Using hazard regression (via the polspline R package), a smoothed calibration curve is estimated by fitting the following model: $$log(h(t)) = g(log(− log(1 − \hat{P}_{t_0})), t)$$

Note that we substitute probabilities \(\hat{P}_{t_0} = 0\) with a small \(\epsilon\) number to avoid arithmetic issues (\(log(0)\)). Same with \(\hat{P}_{t_0} = 1\), we use \(1 - \epsilon\). From this model, the smoothed probability of occurrence at \(t_0\) for observation \(i\) is obtained as \(\hat{P}_i^c(t_0)\).

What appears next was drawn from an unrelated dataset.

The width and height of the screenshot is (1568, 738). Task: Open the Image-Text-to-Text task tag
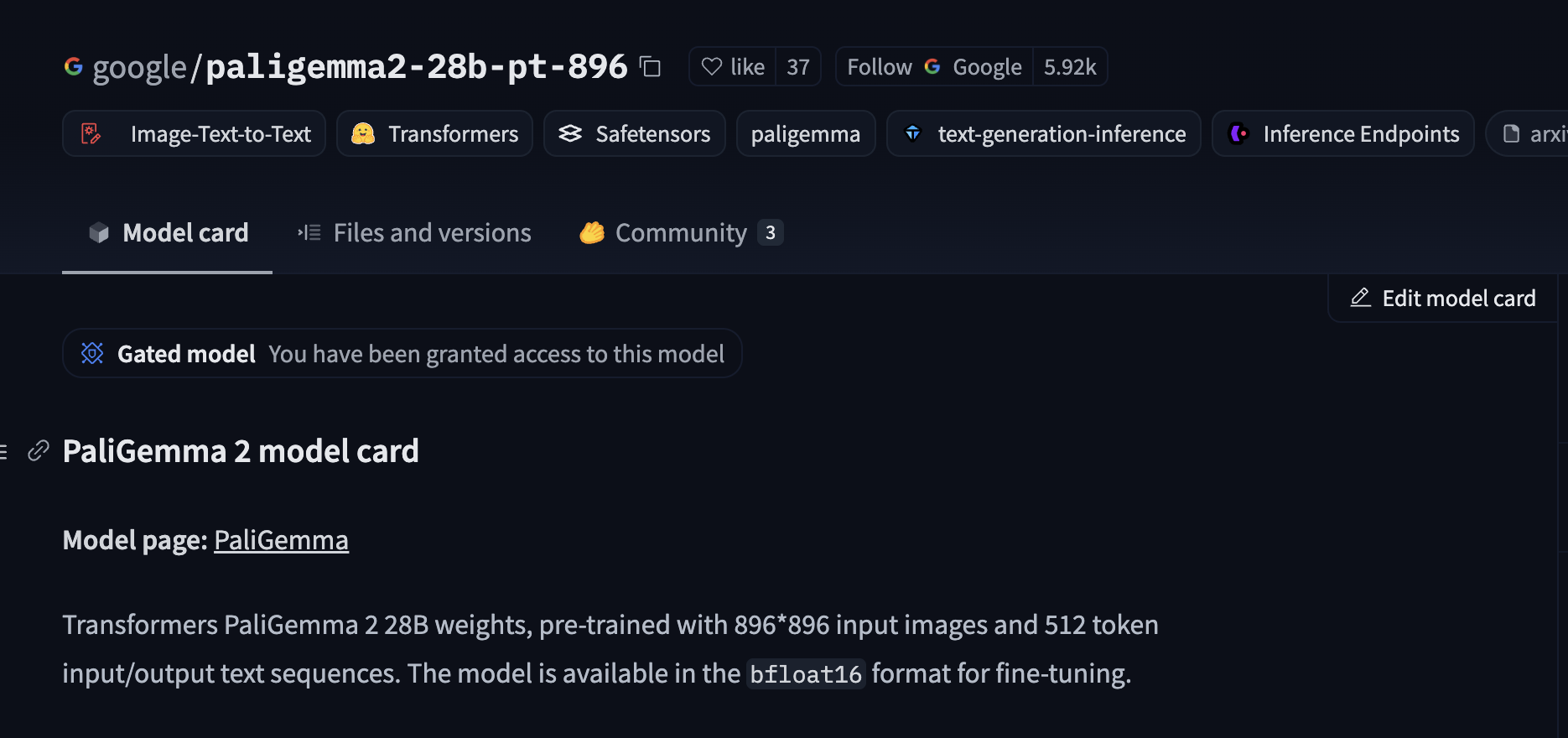195,134
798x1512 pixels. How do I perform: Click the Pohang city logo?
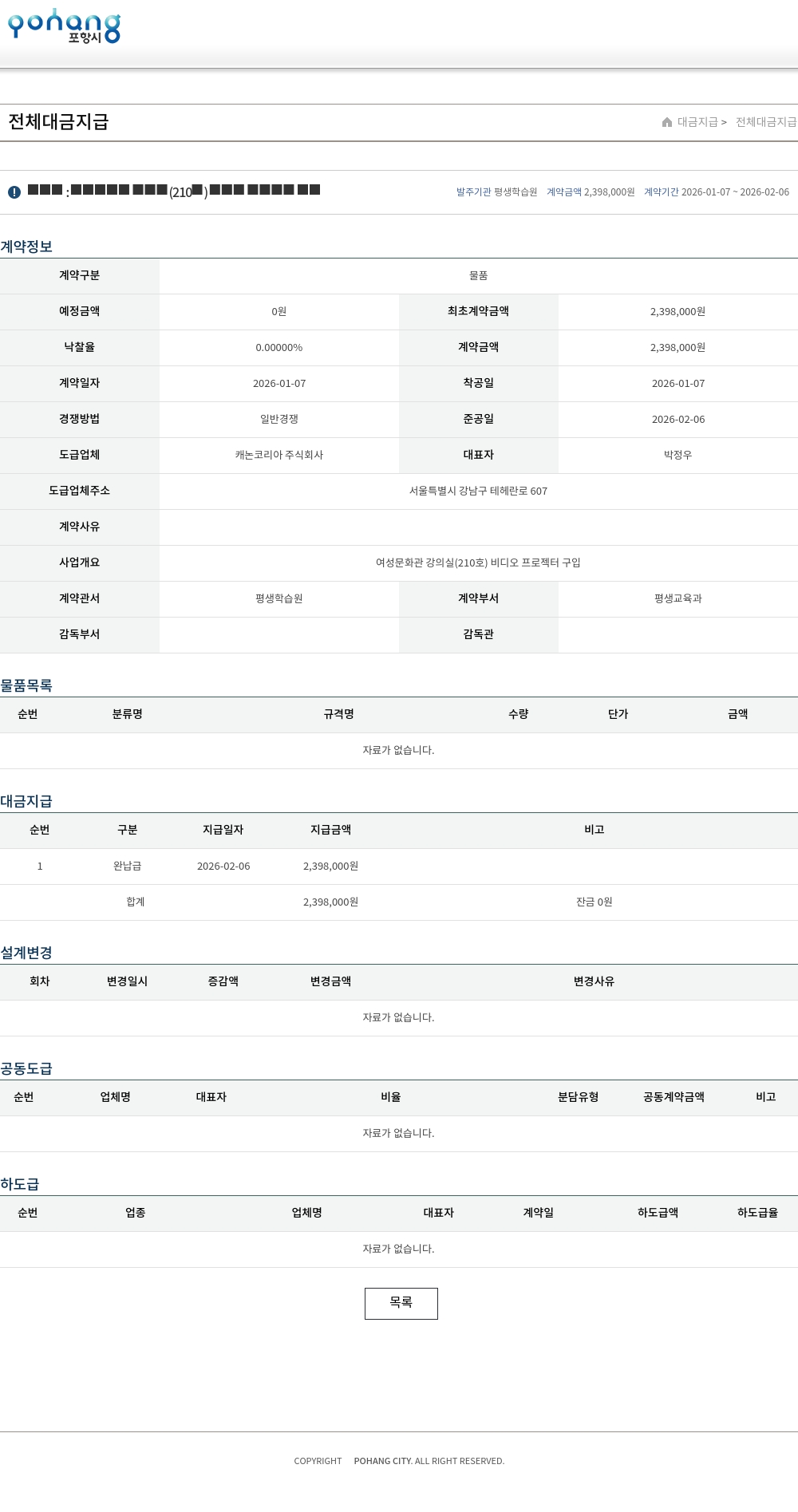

The Integrated Calibration Index is then computed across the \(N\) test set observations as: $$ICI = \frac{1}{N} \sum_{i=1}^N | \hat{P}_i^c(t_0) - \hat{P}_i(t_0) |$$

Therefore, a perfect calibration (smoothed probabilities match predicted probabilities for all observations) yields \(ICI = 0\), while the worst possible score is \(ICI = 1\).

Dictionary

This Measure can be instantiated via the dictionary mlr_measures or with the associated sugar function msr():

MeasureSurvICI$new()
mlr_measures$get("surv.calib_index")
msr("surv.calib_index")

Parameters

IdTypeDefaultLevelsRange
timenumeric-\([0, \infty)\)
epsnumeric1e-04\([0, 1]\)
methodcharacterICIICI, E50, E90, Emax-
na.rmlogicalTRUETRUE, FALSE-

Meta Information

  • Type: "surv"

  • Range: \([0, 1]\)

  • Minimize: TRUE

  • Required prediction: distr

Parameter details

  • eps (numeric(1))
    Very small number to substitute zero values in order to prevent errors in e.g. log(0) and/or division-by-zero calculations. Default value is 1e-04.

  • time (numeric(1))
    The specific time point \(t_0\) at which calibration is evaluated. If NULL, the median observed time from the test set is used.

  • method (character(1))
    Specifies the summary statistic used to calculate the final calibration score.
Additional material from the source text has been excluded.